Tal vez habría que recordar a Marvin Harris y repensar en las técnicas de eugenesia que se han utilizado en todo el mundo, que iban de la introducción de ramas secas en el útero para abortar hasta colocar un palo en el cuello del bebé ya nacido y saltar sobre los extremos. Hasta hace unas décadas se mataba a los niños que no se podían mantener ahogándolos y se contaba que durante la noche la madre lo había aplastado sin querer o que una serpiente se había colado y el niño había confundido su cola con el pezón materno, muriendo de hambre. Eso es historia de la humanidad. Sí, la vida es cruel. Parece obvio, pero habría que explicárselo a los buenos muchachos y muchachas que atacan las estatuas de Cervantes y, probablemente, piensen que jabalíes y los suricatos son amigos de los leones buenos.
Que se tire al mar el busto de un esclavista del siglo XVII en el XXI no tiene mucho mérito, tiene más que los barceloneses tirasen al mar el de Isabel II que presidió la escalera del Liceu hasta que, durante la gloriosa revolución de 1868 acabó en las aguas del puerto y perdió la nariz, como vimos en “La caja entrópica”, aquella maravillosa exposición de Francesc Torres en el MNAC. A veces se puede acabar con la imagen del tirano casi a tiempo, no se me quitan de la cabeza la belleza de las estatuas ecuestres de Franco volando bajo una grúa camino de un oscuro almacén, tan oscuro como su España destrozada y reprimida.
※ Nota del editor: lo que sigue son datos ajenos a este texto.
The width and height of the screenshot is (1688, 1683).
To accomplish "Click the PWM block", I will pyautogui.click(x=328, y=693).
Lo extraño es que hay poesía en esa demolición del monumento al héroe que luce esplendoroso en La mirada de Ulises de Theo Angelopoulos cuando una barcaza remonta el río con el despiezado monumento blanco de Lenin. Al hilo de esa imagen si hay una agresión a un monumento que debería pasar a la historia del arte del siglo XXI, y es el monumento al ejército soviético, en el Jardín del Rey de Sofía, la capital búlgara. Es una de esas exhibiciones de músculo y tipos guapos que, pretendiendo ser heroicas resultan un tanto gay y que proliferaron durante el Pacto de Varsovia. Cuando este se dio por finiquitado el monumento se quedó, pero como lienzo para protestas políticas. En 2011 artistas anónimos lo pintaron durante la noche, convirtiendo a los soldados en personajes de Márvel y Dc, de Superman a Joker, incluyendo un Ronald McDonald. En 2012 les pintaron la máscara de Guy Fawkes, el héroe de Anonymous. Al año siguiente amaneció de color rosa en honor a las Pussy Riot. Ha sido un grito contra la ocupación de Ucrania, contra la opresión en Polonia y otras causas que han llegado a obligar a Putin a pedir que los búlgaros dejasen en paz el dichoso monumento. Menos mal que Stalin no levanta la cabeza.
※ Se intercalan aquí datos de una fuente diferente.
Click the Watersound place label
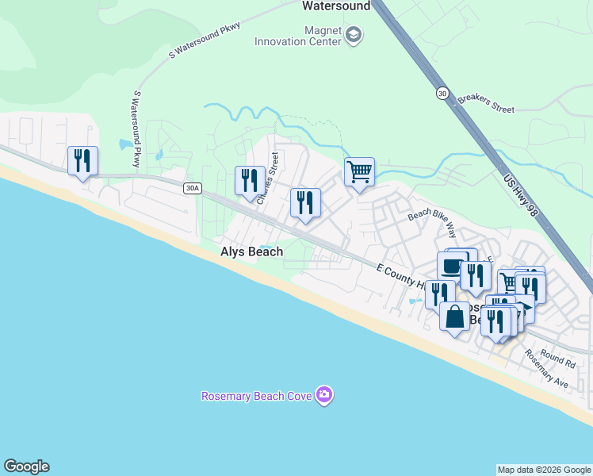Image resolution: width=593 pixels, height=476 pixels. pos(336,6)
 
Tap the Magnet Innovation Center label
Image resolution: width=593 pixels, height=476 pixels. pos(297,36)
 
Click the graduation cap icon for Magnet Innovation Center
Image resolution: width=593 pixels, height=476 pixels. pos(354,35)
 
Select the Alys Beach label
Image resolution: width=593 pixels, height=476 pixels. pos(251,251)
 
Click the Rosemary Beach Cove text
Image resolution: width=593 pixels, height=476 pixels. pos(257,395)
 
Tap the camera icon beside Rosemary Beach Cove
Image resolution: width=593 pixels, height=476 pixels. pos(323,394)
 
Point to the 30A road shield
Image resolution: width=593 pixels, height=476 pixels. pos(191,188)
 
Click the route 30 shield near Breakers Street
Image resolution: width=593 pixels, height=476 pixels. pos(442,94)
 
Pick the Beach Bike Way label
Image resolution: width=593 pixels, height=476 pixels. pos(432,225)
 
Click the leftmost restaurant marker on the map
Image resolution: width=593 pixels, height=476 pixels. pos(82,161)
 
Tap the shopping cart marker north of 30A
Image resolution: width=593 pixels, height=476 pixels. pos(359,171)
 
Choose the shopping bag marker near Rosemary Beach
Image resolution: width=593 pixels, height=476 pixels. pos(454,317)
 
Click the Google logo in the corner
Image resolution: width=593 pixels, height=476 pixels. pos(26,466)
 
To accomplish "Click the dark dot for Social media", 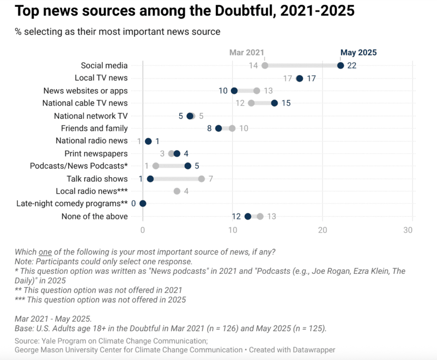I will (340, 66).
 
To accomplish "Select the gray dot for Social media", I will (264, 66).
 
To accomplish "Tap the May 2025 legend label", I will (358, 53).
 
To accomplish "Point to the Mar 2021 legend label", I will (246, 53).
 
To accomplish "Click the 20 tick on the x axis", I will (322, 230).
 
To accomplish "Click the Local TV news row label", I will (101, 78).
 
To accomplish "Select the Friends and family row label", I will (94, 128).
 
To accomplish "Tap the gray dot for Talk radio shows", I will (201, 179).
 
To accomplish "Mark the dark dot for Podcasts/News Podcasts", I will (188, 166).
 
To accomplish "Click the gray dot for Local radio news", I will (177, 191).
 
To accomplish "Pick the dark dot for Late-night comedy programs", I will (143, 204).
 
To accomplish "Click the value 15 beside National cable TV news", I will (286, 103).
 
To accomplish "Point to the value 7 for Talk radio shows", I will (211, 179).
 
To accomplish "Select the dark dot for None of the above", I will (248, 216).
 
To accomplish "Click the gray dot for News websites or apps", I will (257, 90).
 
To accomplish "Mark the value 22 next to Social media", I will (352, 66).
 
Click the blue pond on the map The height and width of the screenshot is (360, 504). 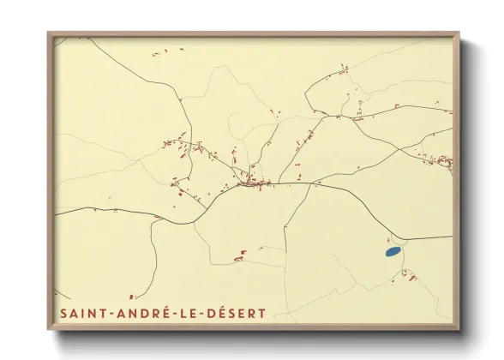pos(393,252)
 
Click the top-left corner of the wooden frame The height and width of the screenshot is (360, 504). pos(49,33)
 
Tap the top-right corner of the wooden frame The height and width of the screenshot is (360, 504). pos(459,33)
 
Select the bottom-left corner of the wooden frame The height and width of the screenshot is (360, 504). pos(49,329)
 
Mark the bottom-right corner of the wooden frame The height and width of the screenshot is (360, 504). pos(459,329)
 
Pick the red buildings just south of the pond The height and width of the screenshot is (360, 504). pos(408,275)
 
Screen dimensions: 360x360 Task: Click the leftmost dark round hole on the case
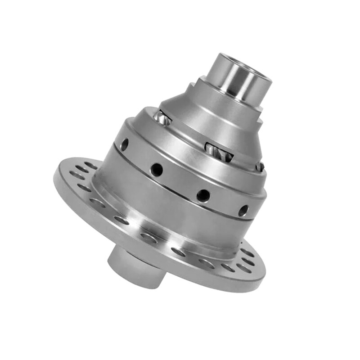[x=125, y=144]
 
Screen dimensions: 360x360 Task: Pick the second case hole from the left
[x=157, y=170]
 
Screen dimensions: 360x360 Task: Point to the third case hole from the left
[x=203, y=195]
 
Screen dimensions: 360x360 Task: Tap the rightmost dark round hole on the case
[x=243, y=210]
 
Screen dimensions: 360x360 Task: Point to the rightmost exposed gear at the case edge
[x=260, y=167]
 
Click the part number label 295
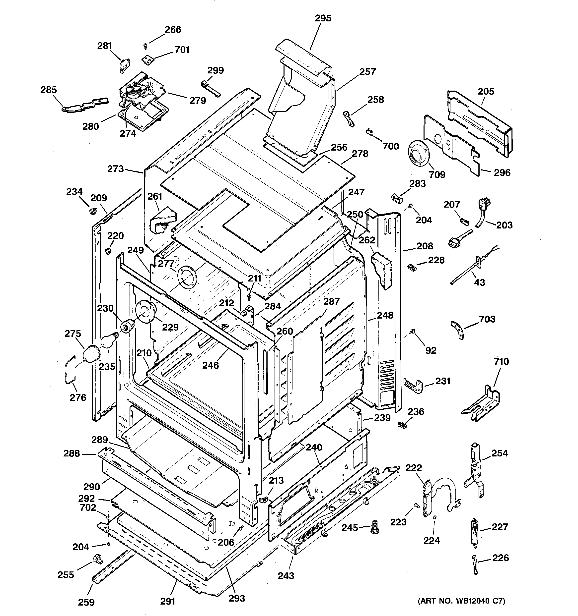coord(323,18)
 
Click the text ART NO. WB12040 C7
coord(461,601)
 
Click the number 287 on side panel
coord(331,301)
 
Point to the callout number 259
coord(86,602)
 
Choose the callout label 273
coord(115,169)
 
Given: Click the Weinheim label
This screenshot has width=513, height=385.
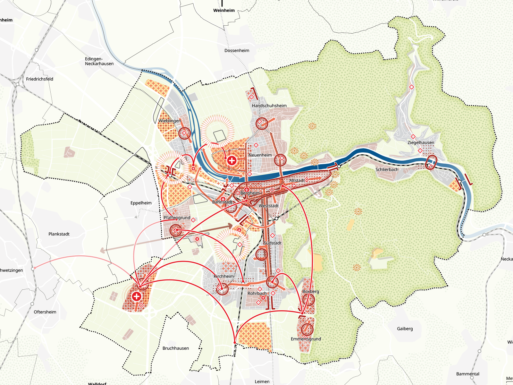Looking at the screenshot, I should click(x=224, y=10).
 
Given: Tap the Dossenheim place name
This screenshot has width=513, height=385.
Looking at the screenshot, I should click(x=237, y=50).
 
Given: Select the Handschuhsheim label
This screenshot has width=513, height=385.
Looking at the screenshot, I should click(x=269, y=106).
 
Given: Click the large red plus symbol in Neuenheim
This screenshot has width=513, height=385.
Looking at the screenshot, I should click(x=232, y=160).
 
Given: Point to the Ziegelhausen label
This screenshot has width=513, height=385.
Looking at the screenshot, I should click(x=421, y=142).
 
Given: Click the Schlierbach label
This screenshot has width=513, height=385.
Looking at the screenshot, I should click(x=387, y=169).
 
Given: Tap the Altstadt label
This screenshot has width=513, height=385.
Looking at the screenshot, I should click(x=297, y=180).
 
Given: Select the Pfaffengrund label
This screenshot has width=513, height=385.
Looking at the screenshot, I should click(x=177, y=218).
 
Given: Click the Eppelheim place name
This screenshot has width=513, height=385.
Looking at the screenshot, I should click(x=141, y=203).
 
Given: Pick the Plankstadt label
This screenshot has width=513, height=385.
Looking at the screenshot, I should click(x=59, y=234).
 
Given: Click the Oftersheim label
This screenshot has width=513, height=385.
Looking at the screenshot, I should click(x=45, y=312).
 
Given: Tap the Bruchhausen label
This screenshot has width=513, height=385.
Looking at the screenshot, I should click(x=175, y=348).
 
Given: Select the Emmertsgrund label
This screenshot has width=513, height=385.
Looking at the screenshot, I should click(x=306, y=339).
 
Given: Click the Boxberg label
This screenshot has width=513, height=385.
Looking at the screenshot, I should click(x=311, y=291).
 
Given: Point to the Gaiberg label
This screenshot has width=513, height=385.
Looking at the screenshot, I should click(x=405, y=329).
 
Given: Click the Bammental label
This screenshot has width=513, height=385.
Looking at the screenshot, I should click(x=467, y=374).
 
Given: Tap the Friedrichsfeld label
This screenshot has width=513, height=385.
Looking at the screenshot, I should click(x=39, y=79).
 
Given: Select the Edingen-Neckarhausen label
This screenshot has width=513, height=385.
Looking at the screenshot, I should click(x=99, y=61).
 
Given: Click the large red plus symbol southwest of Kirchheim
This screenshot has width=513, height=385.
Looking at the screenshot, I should click(x=137, y=296).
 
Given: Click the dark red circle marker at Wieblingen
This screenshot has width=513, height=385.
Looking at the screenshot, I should click(x=184, y=133).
Todo es muy extraño, tanto que bromeamos con la llegada de los aliens este año catastrófico, pero casi tan extraño como esa improbable invasión es que los viejos y feos monumentos erigidos en los siglos XIX y XX cobren esta sorprendente vigencia para una sociedad desorientada que no ha entendido la historia y, tal vez por eso, se encuentra en esta encrucijada múltiple y oscura. En esta deprimente tesitura me parece bien que se derriben esas esculturas, pero habría que entender dos cosas: una, que derribar una estatua de Stalin no es ninguna venganza y dos, que si hay que hacerlo había que hacerlo estando vivo Stalin.